» **Trecho para leitura**:
····················
Divisão sexual do trabalho de cuidado
O trabalho de cuidado quase sempre fica a cargo das mulheres. Existe uma divisão sexual do trabalho que coloca as mulheres como cuidadoras natas – uma visão não apenas machista, de que mulheres nascem com um ‘instinto’ para esse trabalho, mas também negligente, porque ignora a necessidade de se ter conhecimento e estrutura para isso.
A questão do trabalho doméstico e cuidado não remunerado no Brasil já foi tema é tema da publicação Empoderamento econômico das mulheres no Brasil, lançada pela Oxfam em 2018.
E em um contexto em que a população idosa está crescendo, como mostram os dados do IBGE, a atenção com esse tema é ainda maior. Nem todas as famílias podem contar com uma instituição especializada em cuidados com idosos. Dados do Instituto de Pesquisa Econômica Aplicada (Ipea) mostram que apenas 30% dos municípios brasileiros (cerca de 1.500) contam com instituições desse tipo e elas estão localizadas, em sua maior parte, na região Sudeste do país.
Assim, 90% do trabalho de cuidado é feito informalmente pelas famílias – e desses 90%, quase 85% é feito por mulheres. Mas cuidar exige conhecimentos específicos sobre a doença, tempo para se dedicar ao paciente e dinheiro para os altos custos com assistência médica e medicamentos.
····················
» **Dados registrados**:
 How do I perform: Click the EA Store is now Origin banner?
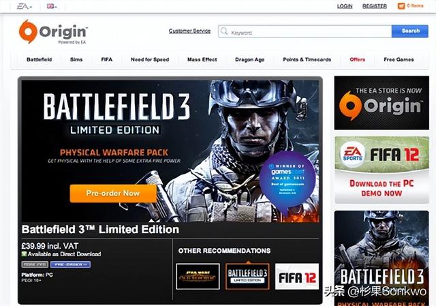pyautogui.click(x=382, y=103)
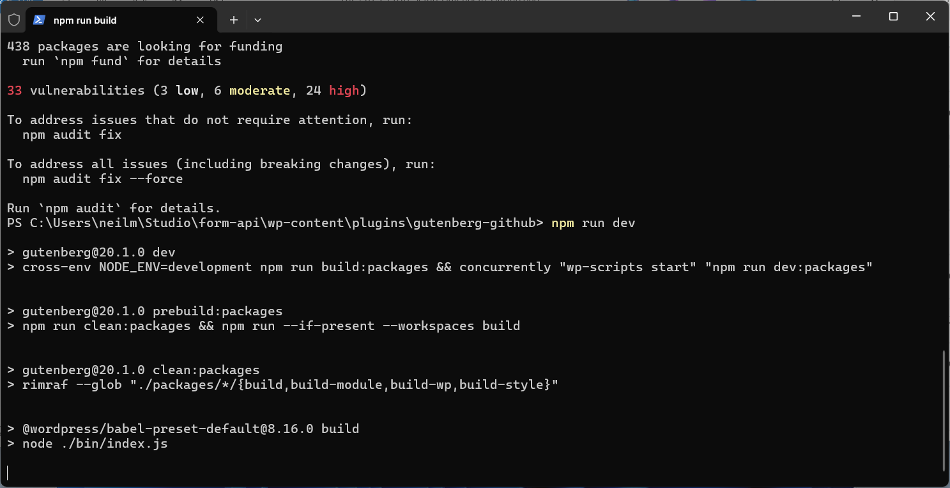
····················
» **Tarefas a realizar**:
A) No trecho sobre a divisão sexual do trabalho de cuidado, que percentual dos municípios brasileiros conta com instituições especializadas em cuidados com idosos, segundo o Ipea?
B) Cite, do trecho sobre a divisão sexual do trabalho de cuidado, a parte que começa pelas palavras "Assim, 90% do" e termina em "médica e medicamentos.".

» **Resultados das tarefas**:
A) Apenas 30% (cerca de 1.500 municípios).

B)
Assim, 90% do trabalho de cuidado é feito informalmente pelas famílias – e desses 90%, quase 85% é feito por mulheres. Mas cuidar exige conhecimentos específicos sobre a doença, tempo para se dedicar ao paciente e dinheiro para os altos custos com assistência médica e medicamentos.